YOUR TASK
I'd like every entry transcribed word for word, with no pictures.

ENTRIES SUPPLIED
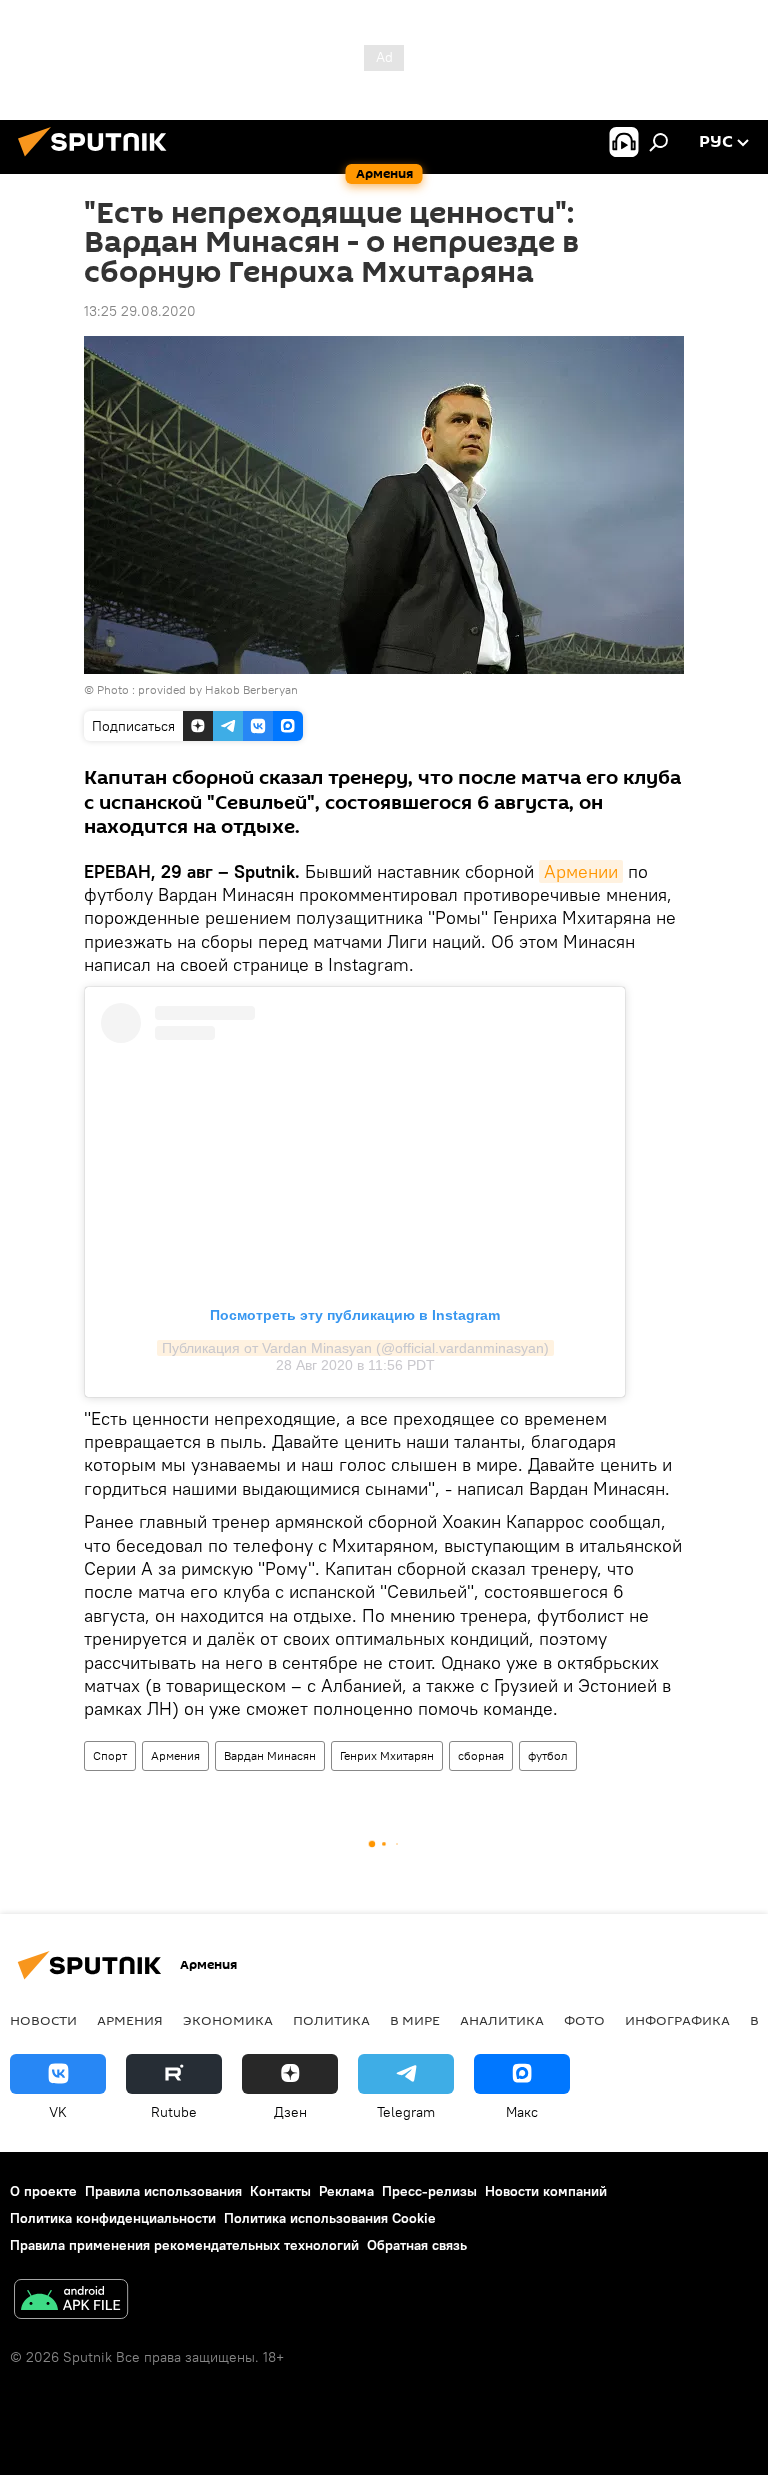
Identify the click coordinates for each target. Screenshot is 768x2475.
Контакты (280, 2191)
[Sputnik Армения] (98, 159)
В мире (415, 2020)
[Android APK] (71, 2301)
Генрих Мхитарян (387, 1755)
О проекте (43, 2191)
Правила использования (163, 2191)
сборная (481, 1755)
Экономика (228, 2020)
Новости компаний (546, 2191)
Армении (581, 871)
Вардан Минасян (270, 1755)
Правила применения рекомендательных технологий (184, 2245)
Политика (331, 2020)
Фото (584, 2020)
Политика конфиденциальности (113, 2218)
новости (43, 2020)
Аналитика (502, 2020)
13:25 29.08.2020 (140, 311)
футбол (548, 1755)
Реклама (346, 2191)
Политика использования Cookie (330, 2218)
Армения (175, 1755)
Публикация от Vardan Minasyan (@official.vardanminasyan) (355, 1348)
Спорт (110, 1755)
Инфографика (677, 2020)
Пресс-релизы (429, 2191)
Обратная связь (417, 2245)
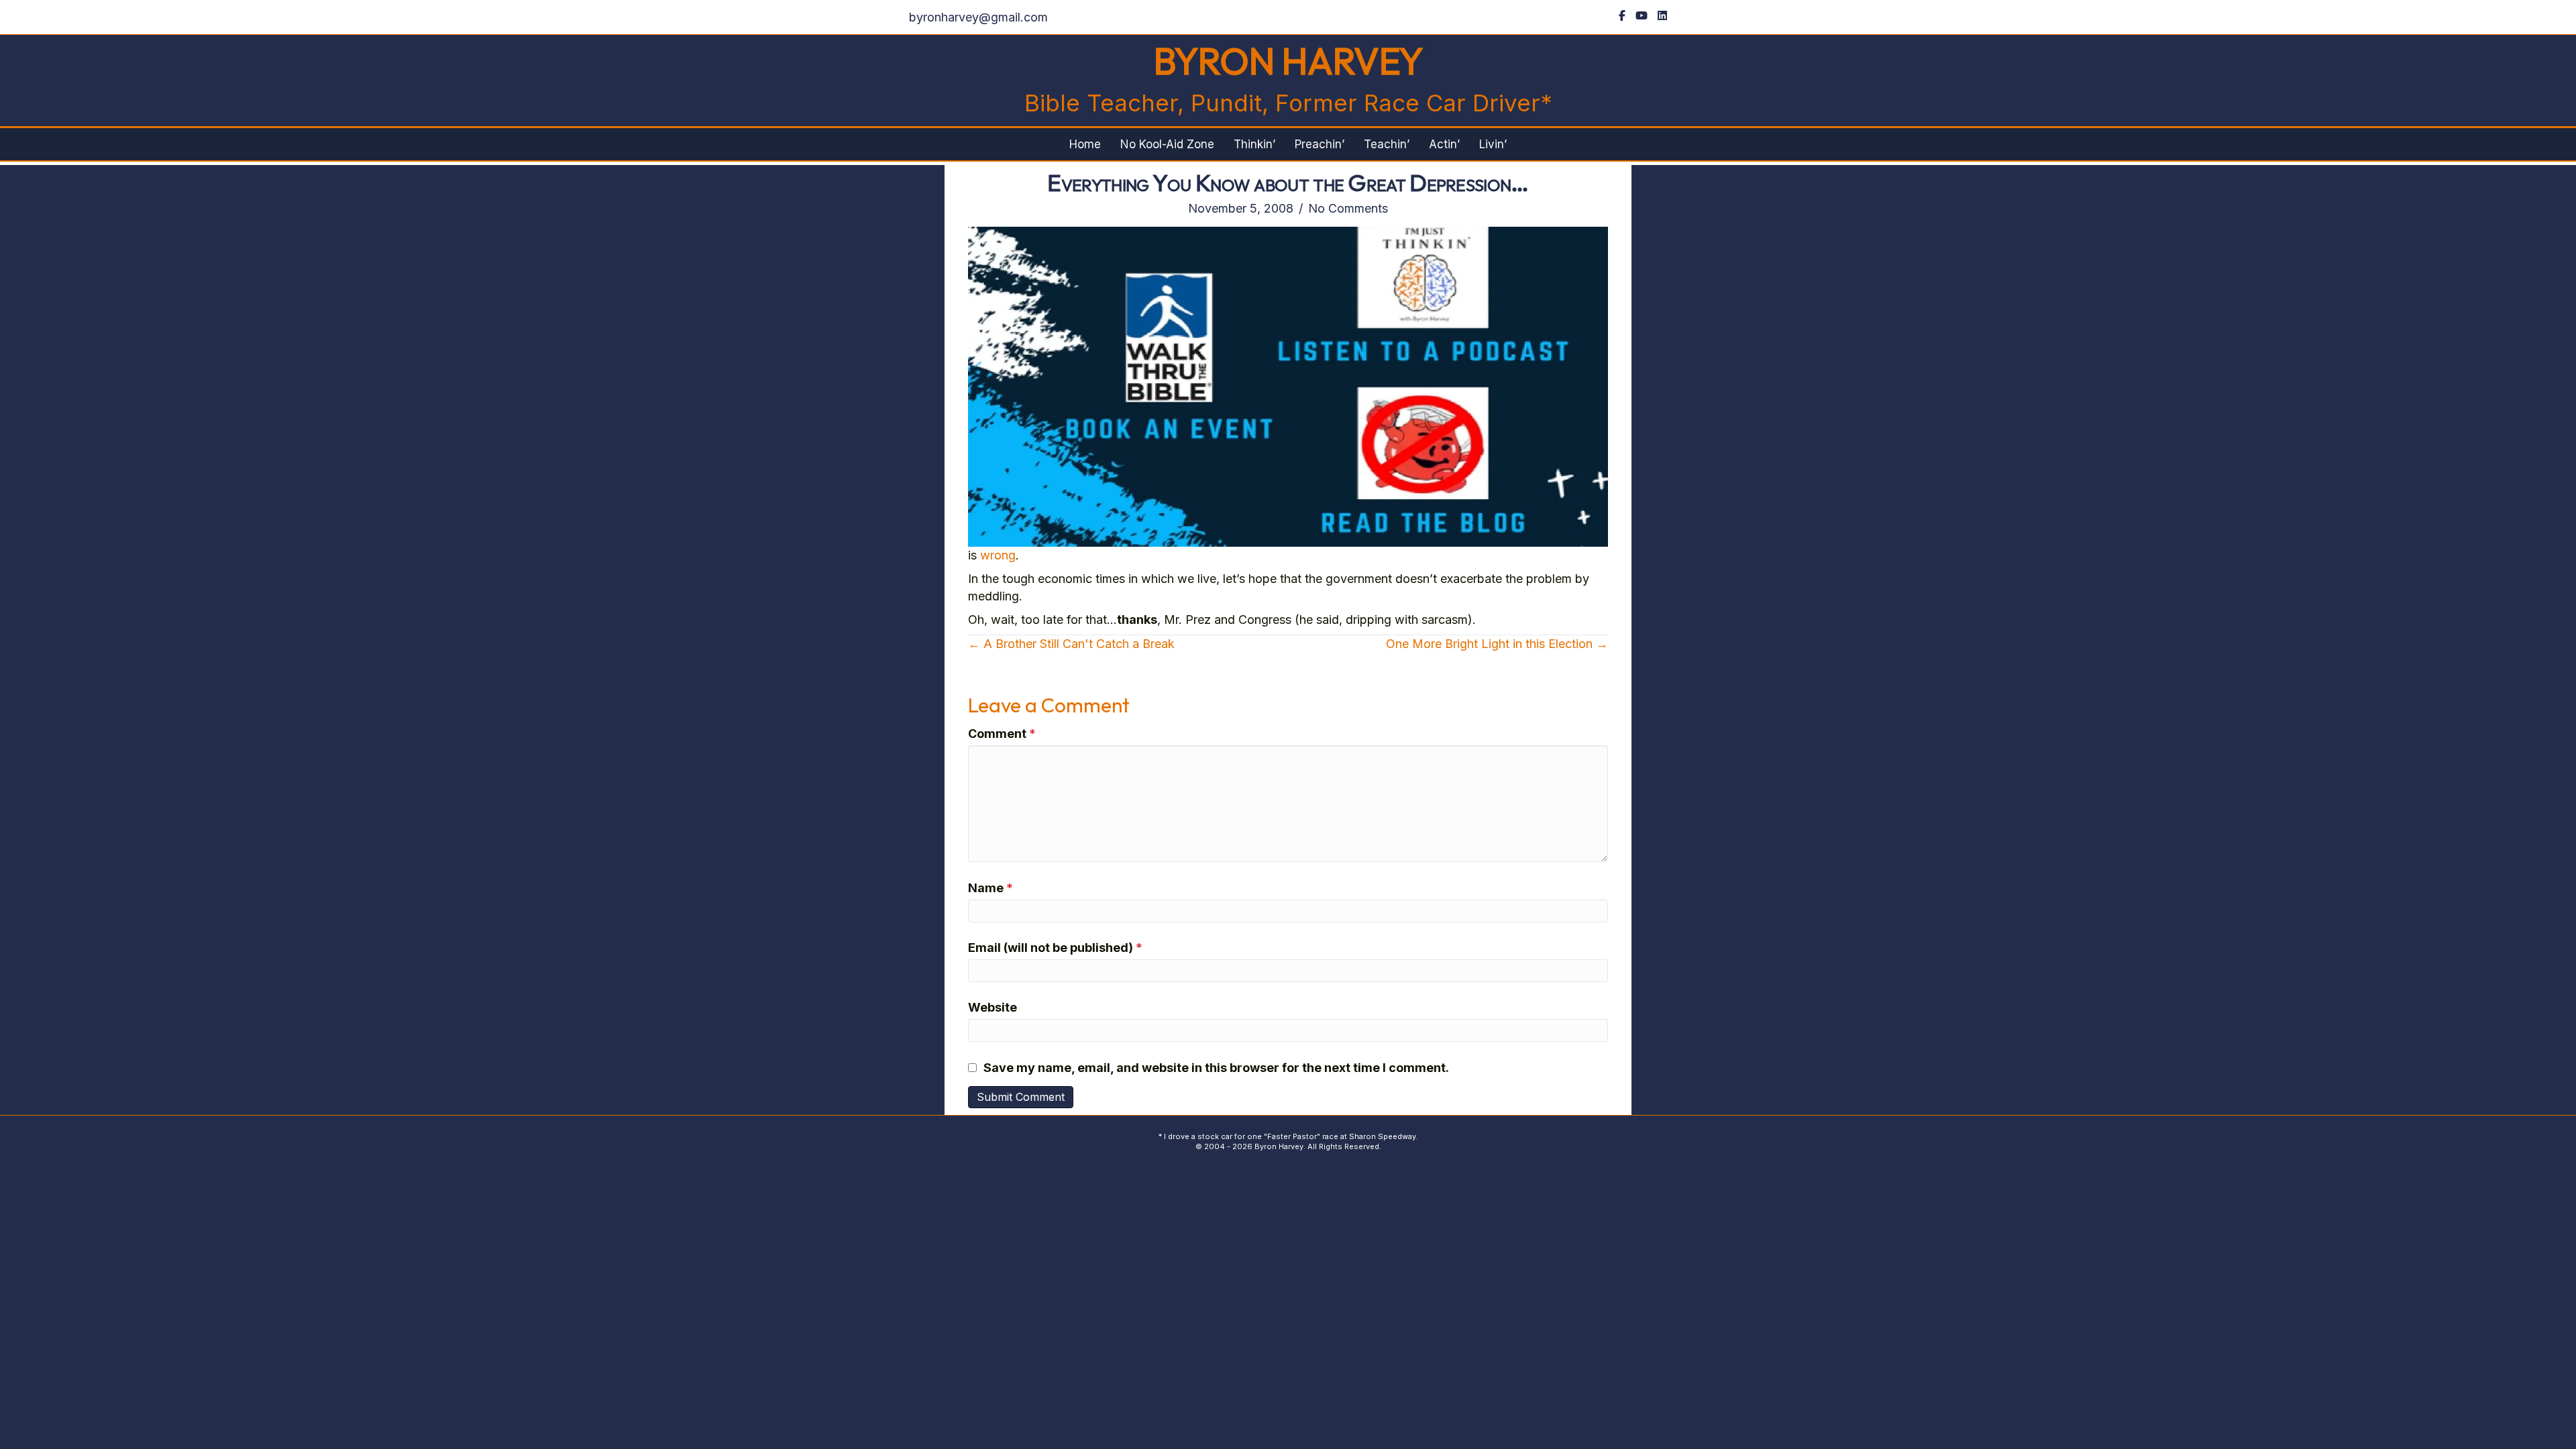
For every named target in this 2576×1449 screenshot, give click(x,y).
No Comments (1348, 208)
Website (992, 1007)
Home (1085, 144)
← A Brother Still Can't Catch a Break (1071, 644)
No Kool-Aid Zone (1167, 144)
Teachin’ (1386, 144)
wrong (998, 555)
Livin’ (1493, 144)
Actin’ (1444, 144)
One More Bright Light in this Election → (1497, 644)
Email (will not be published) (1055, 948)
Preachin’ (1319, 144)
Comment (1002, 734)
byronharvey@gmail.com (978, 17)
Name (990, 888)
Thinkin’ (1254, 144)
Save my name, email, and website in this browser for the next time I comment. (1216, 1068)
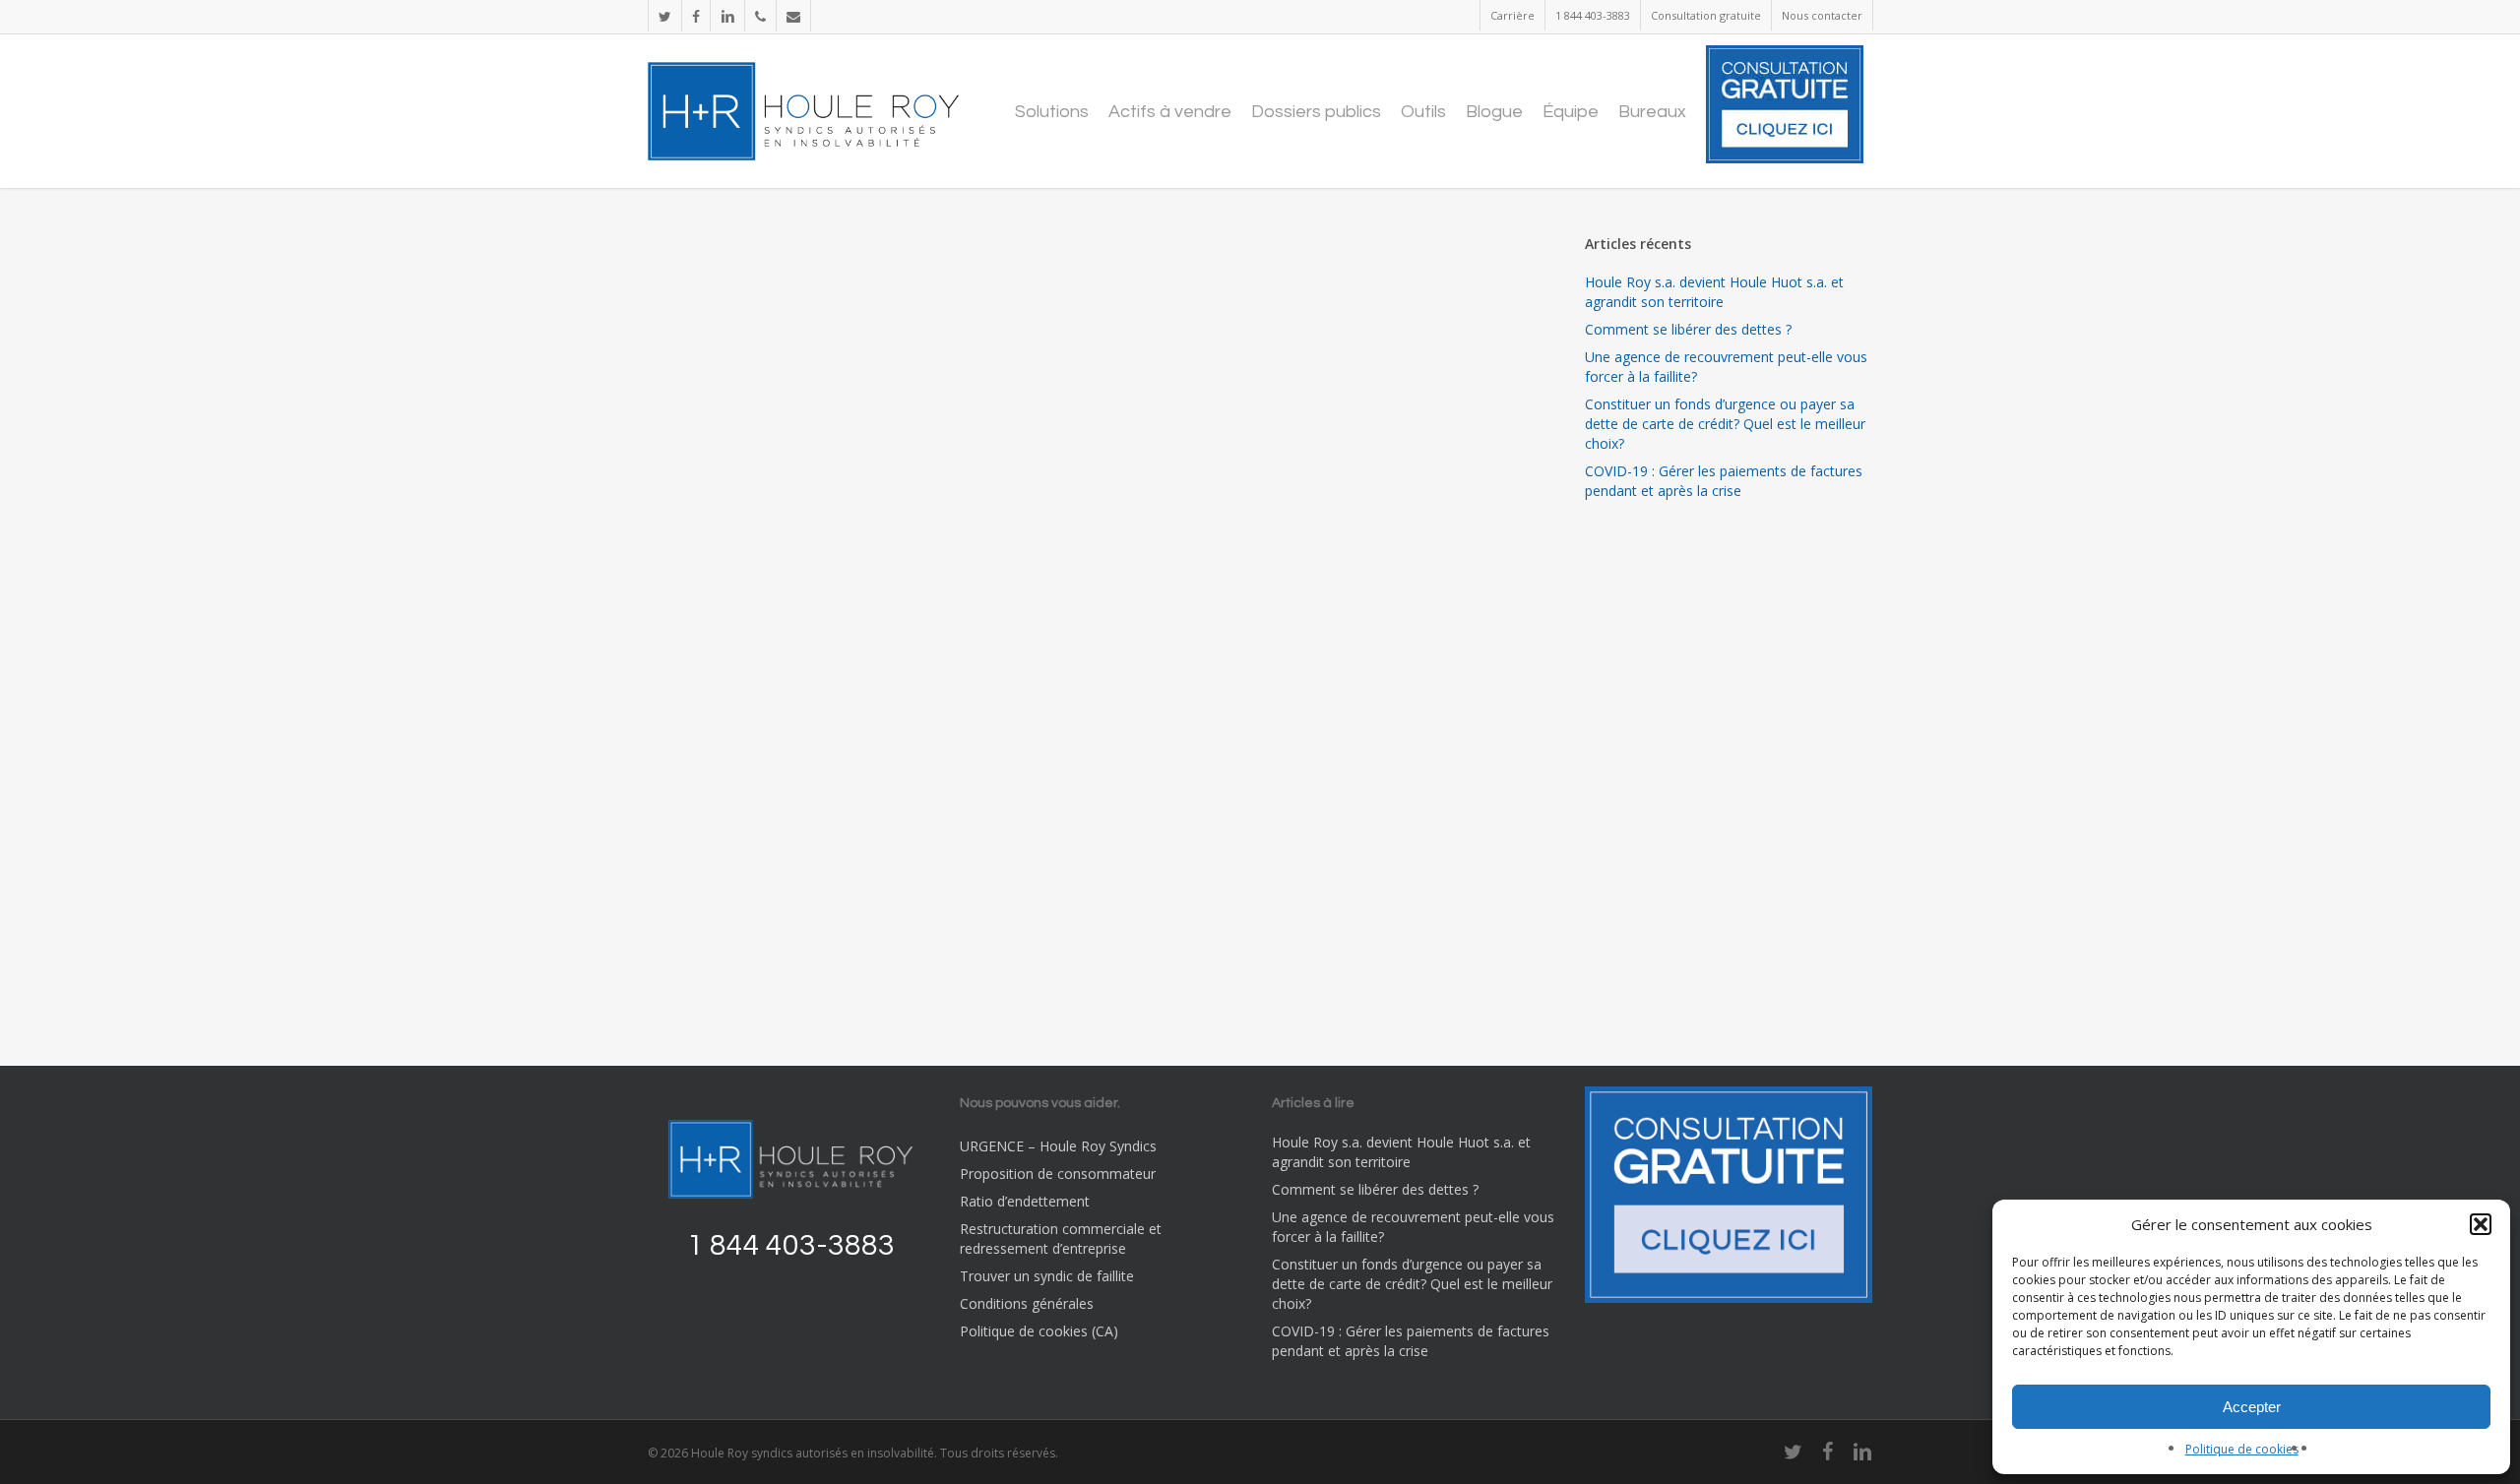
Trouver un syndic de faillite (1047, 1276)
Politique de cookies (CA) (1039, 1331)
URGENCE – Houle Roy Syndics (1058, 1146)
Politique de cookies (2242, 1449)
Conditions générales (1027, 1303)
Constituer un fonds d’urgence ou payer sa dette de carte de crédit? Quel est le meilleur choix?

ANSWER BOX
Identify the click coordinates for each target. Screenshot is 768x2475.
Контакты (280, 2191)
[Sputnik Армения] (98, 159)
В мире (415, 2020)
[Android APK] (71, 2301)
Генрих Мхитарян (387, 1755)
О проекте (43, 2191)
Правила использования (163, 2191)
сборная (481, 1755)
Экономика (228, 2020)
Новости компаний (546, 2191)
Армении (581, 871)
Вардан Минасян (270, 1755)
Правила применения рекомендательных технологий (184, 2245)
Политика (331, 2020)
Фото (584, 2020)
Политика конфиденциальности (113, 2218)
новости (43, 2020)
Аналитика (502, 2020)
13:25 29.08.2020 (140, 311)
футбол (548, 1755)
Реклама (346, 2191)
Политика использования Cookie (330, 2218)
Армения (175, 1755)
Публикация от Vardan Minasyan (@official.vardanminasyan) (355, 1348)
Спорт (110, 1755)
Инфографика (677, 2020)
Пресс-релизы (429, 2191)
Обратная связь (417, 2245)
For every named target in this 2576×1449 screenshot, give click(x,y).
No Comments (1348, 208)
Website (992, 1007)
Home (1085, 144)
← A Brother Still Can't Catch a Break (1071, 644)
No Kool-Aid Zone (1167, 144)
Teachin’ (1386, 144)
wrong (998, 555)
Livin’ (1493, 144)
Actin’ (1444, 144)
One More Bright Light in this Election → (1497, 644)
Email (will not be published) (1055, 948)
Preachin’ (1319, 144)
Comment (1002, 734)
byronharvey@gmail.com (978, 17)
Name (990, 888)
Thinkin’ (1254, 144)
Save my name, email, and website in this browser for the next time I comment. (1216, 1068)
Trouver un syndic de faillite (1047, 1276)
Politique de cookies (CA) (1039, 1331)
URGENCE – Houle Roy Syndics (1058, 1146)
Politique de cookies (2242, 1449)
Conditions générales (1027, 1303)
Constituer un fonds d’urgence ou payer sa dette de carte de crédit? Quel est le meilleur choix?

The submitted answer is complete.